"News about the USAP, the Ice, and the People"
United States Antarctic Program United States Antarctic Program Logo National Science Foundation Logo
 

Books at Goldthwait Polar Library
Photo Credit: Peter Rejcek
Books about the Antarctic and Arctic are packed into the Goldthwait Polar Library at Byrd Polar Research Center. The library boasts more than 12,000 titles and more than 1,000 maps.  

A good book

Goldthwait Polar Library boasts extensive collection on Arctic, Antarctic history and research

Longevity isn’t just reserved for the scientists associated with the Byrd Polar Research Center (BPRC). Lynn Lay has served as the librarian at the center’s Goldthwait Polar Library for 26 years. 

No larger than a classroom, the library contains more than 12,000 titles, and many more waiting in boxes and stacks for Lay and her student worker to process. An old-fashioned card catalog sits against one wall, though the polar-themed collection is being added to The Ohio State University’s online catalog system.

“I’m the only one who uses it,” Lay admits of the card catalog.

Adm. Richard E. Byrd
Photo Credit: Knowledge Bank at OSU
The papers of Adm. Richard E. Byrd are part of the BPRC archival program.
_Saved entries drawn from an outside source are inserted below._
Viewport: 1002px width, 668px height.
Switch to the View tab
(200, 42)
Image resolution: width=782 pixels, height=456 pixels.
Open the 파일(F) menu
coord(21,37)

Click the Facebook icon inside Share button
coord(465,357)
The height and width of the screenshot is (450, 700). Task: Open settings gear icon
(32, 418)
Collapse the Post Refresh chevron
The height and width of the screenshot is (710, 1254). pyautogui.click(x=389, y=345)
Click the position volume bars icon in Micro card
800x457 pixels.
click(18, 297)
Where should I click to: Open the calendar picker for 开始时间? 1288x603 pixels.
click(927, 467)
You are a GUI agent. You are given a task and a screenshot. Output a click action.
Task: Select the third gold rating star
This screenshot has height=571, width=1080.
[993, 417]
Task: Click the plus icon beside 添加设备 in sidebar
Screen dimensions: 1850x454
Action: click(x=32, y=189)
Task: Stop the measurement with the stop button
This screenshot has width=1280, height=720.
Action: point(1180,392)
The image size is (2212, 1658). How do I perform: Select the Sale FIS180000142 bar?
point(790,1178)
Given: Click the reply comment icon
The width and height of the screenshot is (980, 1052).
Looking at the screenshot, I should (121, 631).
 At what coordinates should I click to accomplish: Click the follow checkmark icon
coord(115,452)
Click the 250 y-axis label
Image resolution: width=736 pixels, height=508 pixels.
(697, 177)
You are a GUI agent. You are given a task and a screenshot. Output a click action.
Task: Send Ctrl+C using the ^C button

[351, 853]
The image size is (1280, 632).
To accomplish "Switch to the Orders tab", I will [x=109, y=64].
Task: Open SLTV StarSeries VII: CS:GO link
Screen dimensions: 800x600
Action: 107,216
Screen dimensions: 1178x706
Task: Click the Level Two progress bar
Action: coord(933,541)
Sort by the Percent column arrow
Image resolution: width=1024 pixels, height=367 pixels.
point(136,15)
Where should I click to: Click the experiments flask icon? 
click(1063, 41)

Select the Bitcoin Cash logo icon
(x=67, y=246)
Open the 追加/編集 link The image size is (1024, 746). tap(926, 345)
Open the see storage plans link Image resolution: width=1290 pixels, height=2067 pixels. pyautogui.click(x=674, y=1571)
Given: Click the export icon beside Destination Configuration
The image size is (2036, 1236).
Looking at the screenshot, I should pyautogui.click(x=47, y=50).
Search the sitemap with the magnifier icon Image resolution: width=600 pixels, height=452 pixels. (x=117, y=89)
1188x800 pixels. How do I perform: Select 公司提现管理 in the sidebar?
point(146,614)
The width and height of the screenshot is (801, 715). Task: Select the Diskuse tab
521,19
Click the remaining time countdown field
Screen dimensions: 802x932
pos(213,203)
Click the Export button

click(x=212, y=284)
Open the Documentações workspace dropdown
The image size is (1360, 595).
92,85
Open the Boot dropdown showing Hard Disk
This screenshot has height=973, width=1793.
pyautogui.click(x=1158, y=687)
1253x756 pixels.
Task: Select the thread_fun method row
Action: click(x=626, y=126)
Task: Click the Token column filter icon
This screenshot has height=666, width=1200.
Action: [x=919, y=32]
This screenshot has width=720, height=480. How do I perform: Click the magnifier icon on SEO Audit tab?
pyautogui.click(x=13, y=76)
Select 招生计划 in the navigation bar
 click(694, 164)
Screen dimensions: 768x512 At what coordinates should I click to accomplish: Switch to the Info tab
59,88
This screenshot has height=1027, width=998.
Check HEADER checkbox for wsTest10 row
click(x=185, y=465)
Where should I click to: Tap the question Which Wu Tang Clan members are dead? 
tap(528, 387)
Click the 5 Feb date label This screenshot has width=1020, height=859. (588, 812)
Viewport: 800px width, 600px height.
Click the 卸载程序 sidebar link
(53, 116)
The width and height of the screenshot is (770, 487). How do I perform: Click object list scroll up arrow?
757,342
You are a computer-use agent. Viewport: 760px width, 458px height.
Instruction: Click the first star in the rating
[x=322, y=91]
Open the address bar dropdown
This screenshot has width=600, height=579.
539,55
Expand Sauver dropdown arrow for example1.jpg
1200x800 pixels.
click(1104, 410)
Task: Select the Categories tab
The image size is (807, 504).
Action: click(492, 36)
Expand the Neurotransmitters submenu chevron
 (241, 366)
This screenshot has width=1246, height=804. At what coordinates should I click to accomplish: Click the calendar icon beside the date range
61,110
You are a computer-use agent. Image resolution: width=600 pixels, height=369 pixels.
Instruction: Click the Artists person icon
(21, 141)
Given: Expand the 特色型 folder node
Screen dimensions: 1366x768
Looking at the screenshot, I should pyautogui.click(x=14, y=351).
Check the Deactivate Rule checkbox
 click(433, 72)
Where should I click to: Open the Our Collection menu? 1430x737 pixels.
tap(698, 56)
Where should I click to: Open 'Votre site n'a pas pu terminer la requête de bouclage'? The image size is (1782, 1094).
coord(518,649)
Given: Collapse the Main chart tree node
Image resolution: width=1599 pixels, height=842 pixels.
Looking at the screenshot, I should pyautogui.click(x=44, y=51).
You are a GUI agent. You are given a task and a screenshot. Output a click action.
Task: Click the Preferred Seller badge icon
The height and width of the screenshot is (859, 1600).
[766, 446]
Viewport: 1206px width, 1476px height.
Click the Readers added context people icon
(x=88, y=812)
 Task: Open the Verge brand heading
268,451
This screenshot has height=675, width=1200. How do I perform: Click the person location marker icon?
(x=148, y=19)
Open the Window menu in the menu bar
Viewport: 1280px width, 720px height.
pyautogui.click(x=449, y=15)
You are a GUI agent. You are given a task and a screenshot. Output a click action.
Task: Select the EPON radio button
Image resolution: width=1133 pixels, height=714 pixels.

The same can’t be said of the library as whole, with many of the materials available for lending to other institutions. “One of our selling points is that we do both poles. It’s usually one or the other,” Lay explains.

“We cover anything that has to do with the history of polar exploration, anything to support the research needs of the scientists,” she adds. “We’re very small but concentrated.”

Named after BPRC’s first director, Richard Goldthwait, a geologist with OSU, the compact library contains a number of rare books, countless periodicals and more than 1,000 maps. The collection includes books bequeathed to the library by Ann and Emanuel “Rudy” Rudolph, who served as the center’s fourth director from 1969-73.

“They had so many books they had to buy the house next door,” Lay says, with the polar books spread across the main house’s second floor. The Rudolphs left meticulous notes about their academic treasure, numbering the books — a random one of the shelf bears the number 21,598 — and recording where they bought it and for how much.

Rudolph and his wife also left a small endowment for purchasing additional books. Not that the library lacks avenues for acquiring additional volumes. It seems there’s always someone with a polar-themed collection calling with a donation. A former employee of the Polar Ice Coring Office recently donated a hefty collection about Greenland, which is underrepresented in the library, so Lay agreed to take them on.

“We have boxes and boxes of material that we haven’t had time to process yet. It’s sort of feast, feast, feast,” she says.

In addition to the library, Byrd Polar boasts an archival program with extensive materials from Adm. Richard E. Byrd, who flew over the North and South poles and was a pivotal figure in the modern exploration of Antarctica, as well as papers from Sir Hubert Wilkins and the Frederick A. Cook Society. Cook claimed to be the first to reach the North Pole, a claim still hotly debated today.

“We have a great polar history collection,” Lay says.